## ABOUT THIS EXERCISE
Wherever a line in the data holds the word "table", pull that line out.

## SOURCE MATERIAL
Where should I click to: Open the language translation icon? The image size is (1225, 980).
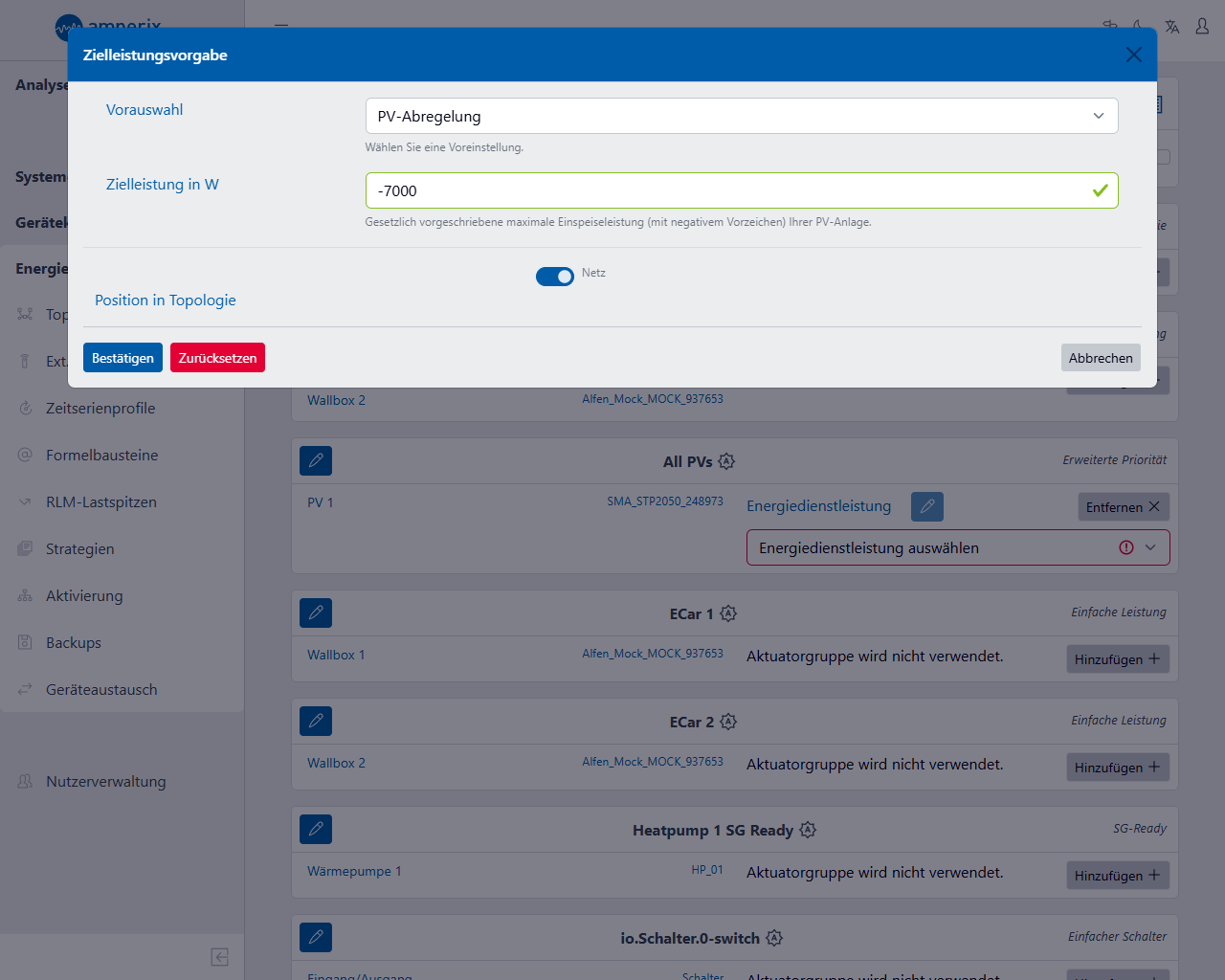[x=1171, y=27]

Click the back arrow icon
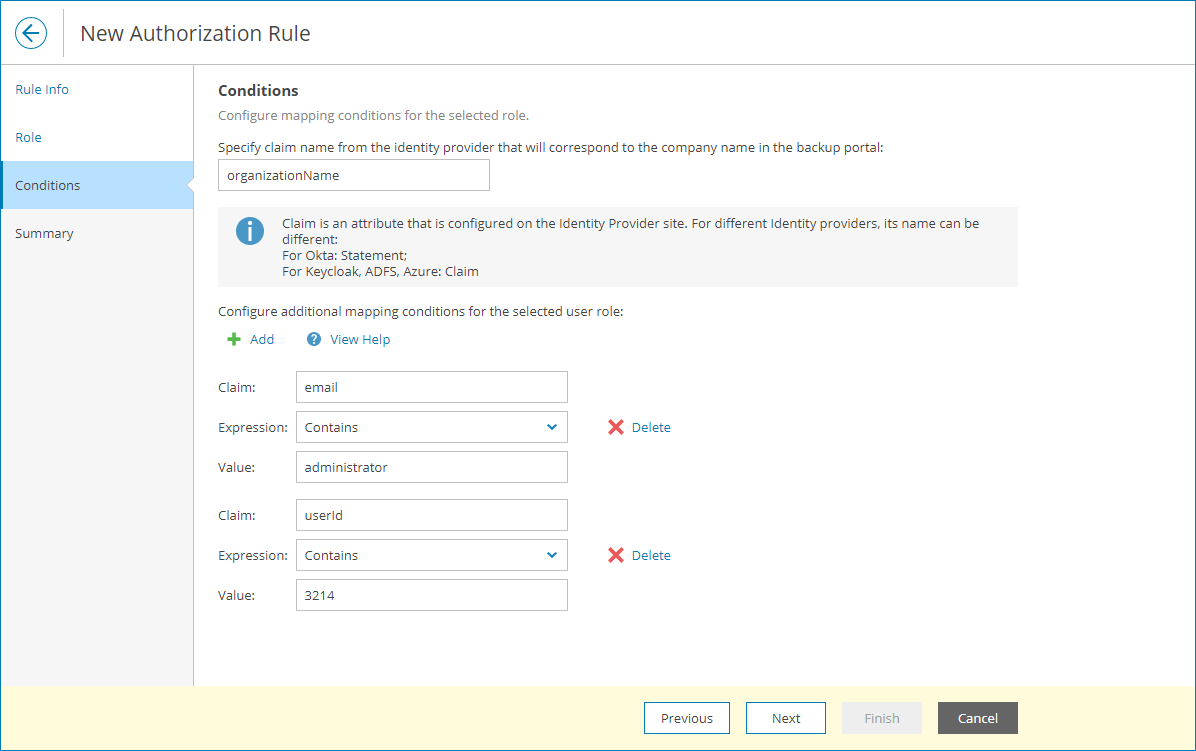[30, 33]
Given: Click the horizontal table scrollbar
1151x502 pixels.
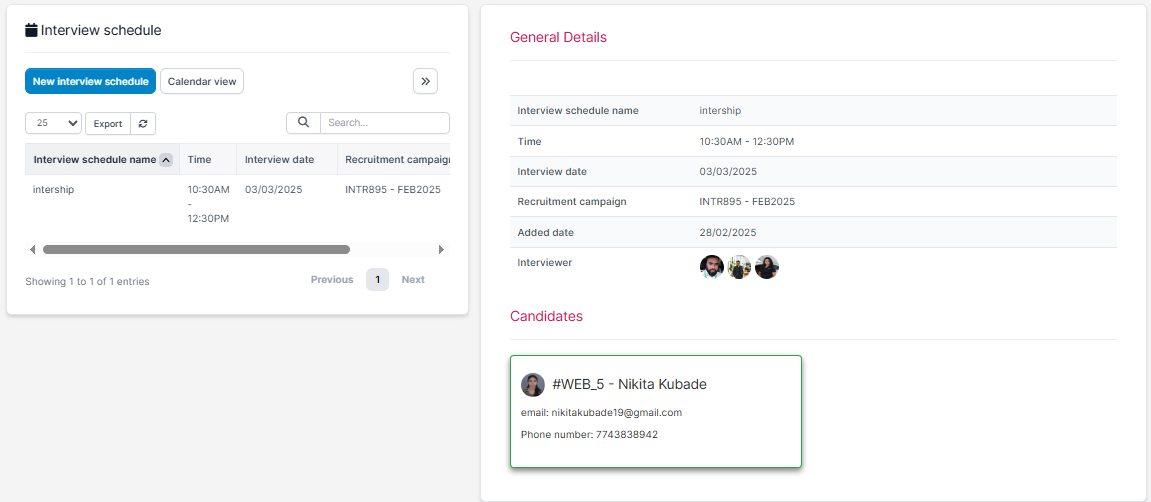Looking at the screenshot, I should click(x=196, y=249).
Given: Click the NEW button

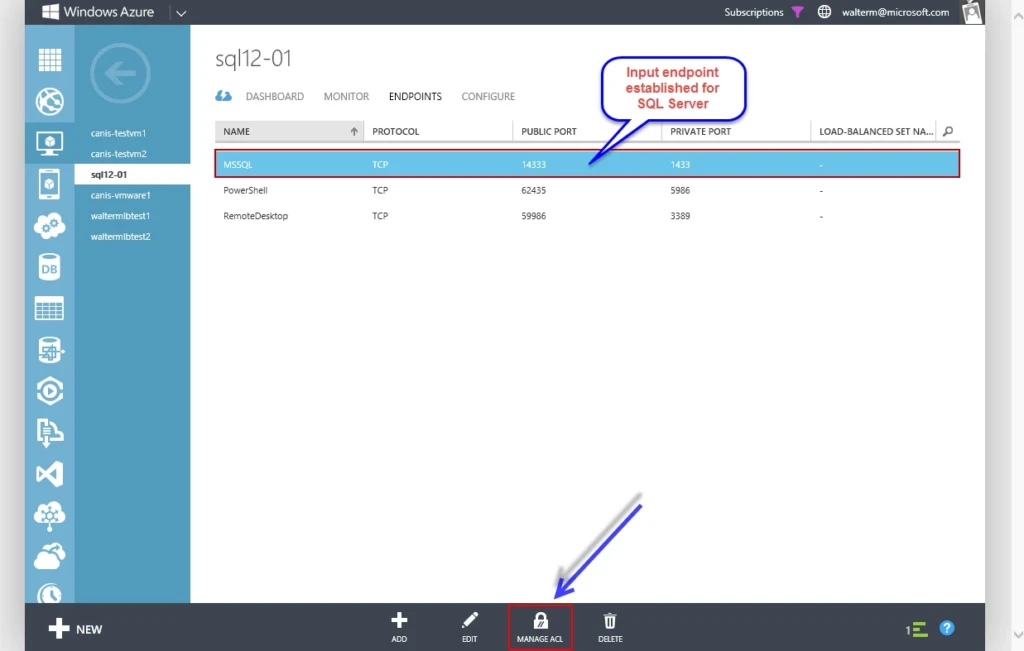Looking at the screenshot, I should [x=76, y=629].
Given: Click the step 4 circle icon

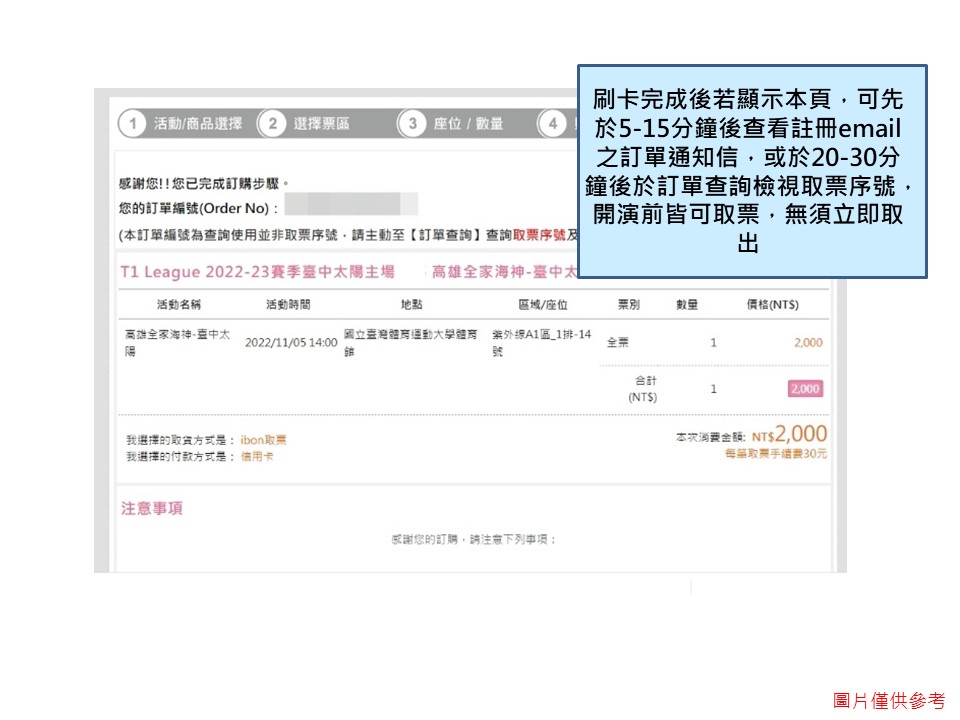Looking at the screenshot, I should (x=551, y=124).
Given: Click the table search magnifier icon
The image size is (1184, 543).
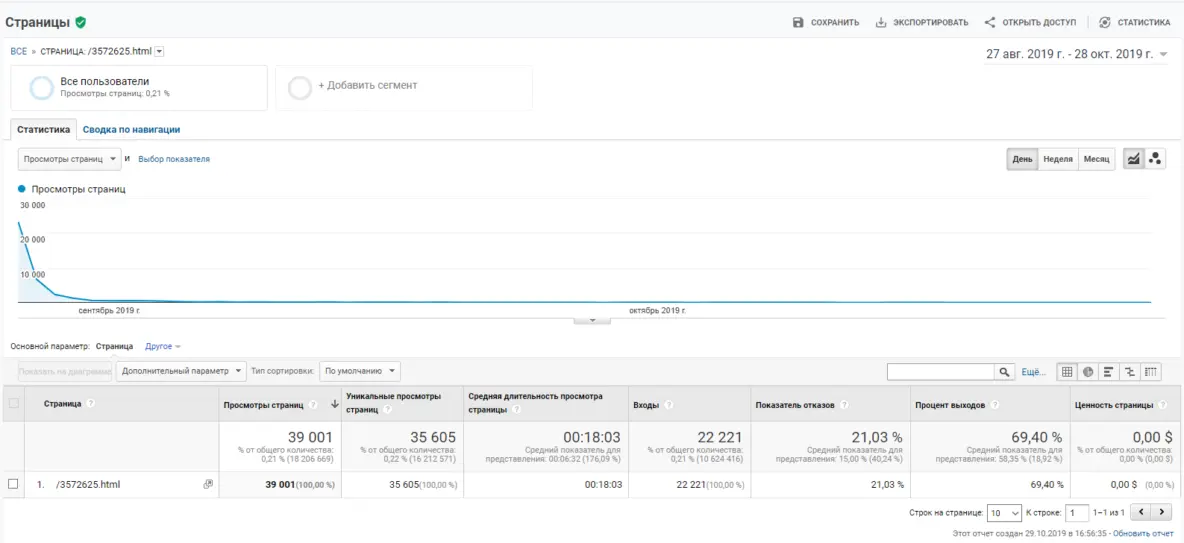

## REPLY TO THE TASK
Given: Click the horizontal table scrollbar
Given: Click the table search magnifier icon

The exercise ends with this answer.